First off, I would like to mention that FINCH is constructed as a stand-alone novel. As a reader, you can pick up this book and not know anything about the story before digging in. However, this is not the type of book you will read in one sitting. Every word, chapter and turn of phrase has an intelligent architecture to it that forces you to slow down and savor every concept before realizing how they fit into the rest of the story. The world-building in FINCH is extraordinary; the gray caps utilize an organic-based “technology” from spores. These tiny, seemingly innocuous particles are responsible for many of the City’s (and the citizen’s) woes. They can infect humans, drug them, alter them into half-human/half-alien beings called “Partials.” They can also take over buildings, contain memories, provide messages, be used as instruments of torture and much, much more.
Coupled with the stream of consciousness style of writing, the story takes on an almost psychedelic feel to it as we “watch” the main character, John Finch, struggle through the investigation of a double murder while watching the disintegration of his partner, Wyte. Finch’s character is multi-layered, which makes this story much more than a detective novel. This is — in a word — crunchy. As the story progresses, there are more plot threads picked up and tied together, which is why you really need to pay attention to what happens. I did have a few “Oh Crap!” moments when I realized what VanderMeer was working toward earlier in the novel, and ended up going back and re-reading sections to see how everything tied together.

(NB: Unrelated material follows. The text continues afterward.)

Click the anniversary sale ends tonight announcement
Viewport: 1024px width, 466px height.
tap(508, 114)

Characters in FINCH are gritty-yet-realistic. To survive, the human characters aren’t two-dimension beings that are either entirely desperate or rebellious. They are opportunistic and paranoid, angry and passionate, scared and heroic. Some characters, like the Photographer, never provide their real names. Others are hesitant to reveal their true motivations until the time is right. This layer of complexity was interesting to me, because really — the only characters with a clear-cut agenda were the gray caps.
Because I don’t want to give any spoilers away, I’m cautious to talk about the specific details in the plot or the ending. I will say that I felt that FINCH could have easily been split into two books. There is a lot of information revealed in the last section of the story that is really mind-altering, and I found myself losing track of the plot threads that were tied up.

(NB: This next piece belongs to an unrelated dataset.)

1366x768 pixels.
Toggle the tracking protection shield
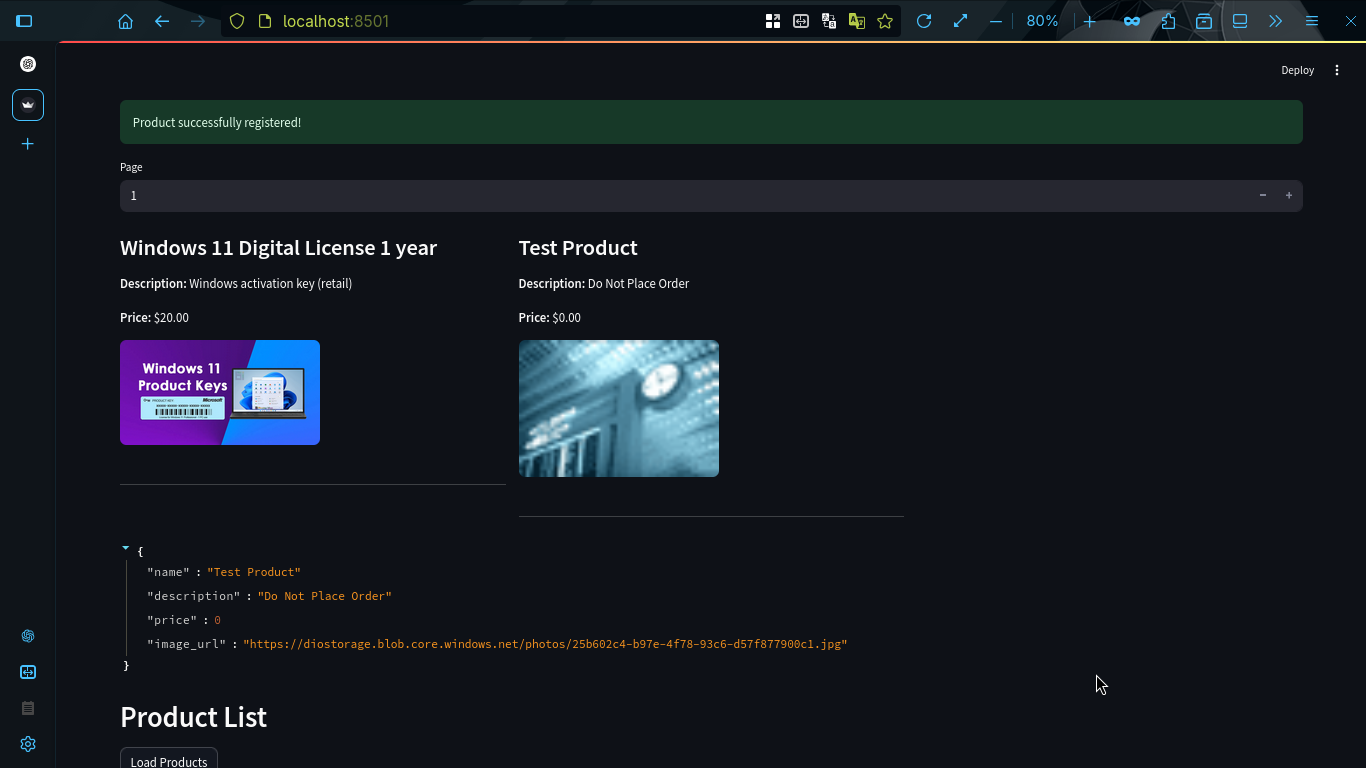(x=236, y=20)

In terms of genre, I don’t think I can appropriately put FINCH into a single bucket. This is an extraordinary, high-quality piece of fiction that could be dissected and analyzed right along other literary works, but it is also mystery, fantasy, science fiction and horror. FINCH offers us a look into the darker part of ourselves and its core concept reminds me a little bit of WAR OF THE WORLDS. “What if an alien force took over? How would we survive?”
A must-read for careful readers who want to savor every word, FINCH is the kind of well-crafted story that can stand the test of time. If you like books along the lines of THE MAGICIANS, China Mieville or Jeff VanderMeer’s previous works like CITY OF SAINTS & MADMEN, I highly recommend that you pick this book up and be prepared for a dark journey to the city of Ambergris.
For more information about this setting, there are a few websites I’d like to mention. The first is Shriekthenovel.com which is about VanderMeer’s novel SHRIEK: AN AFTERWORD set in this same setting. The second is Ambergris.org, which offers a visually-rich look at Ambergris from an artistic perspective created by Scott Eagle.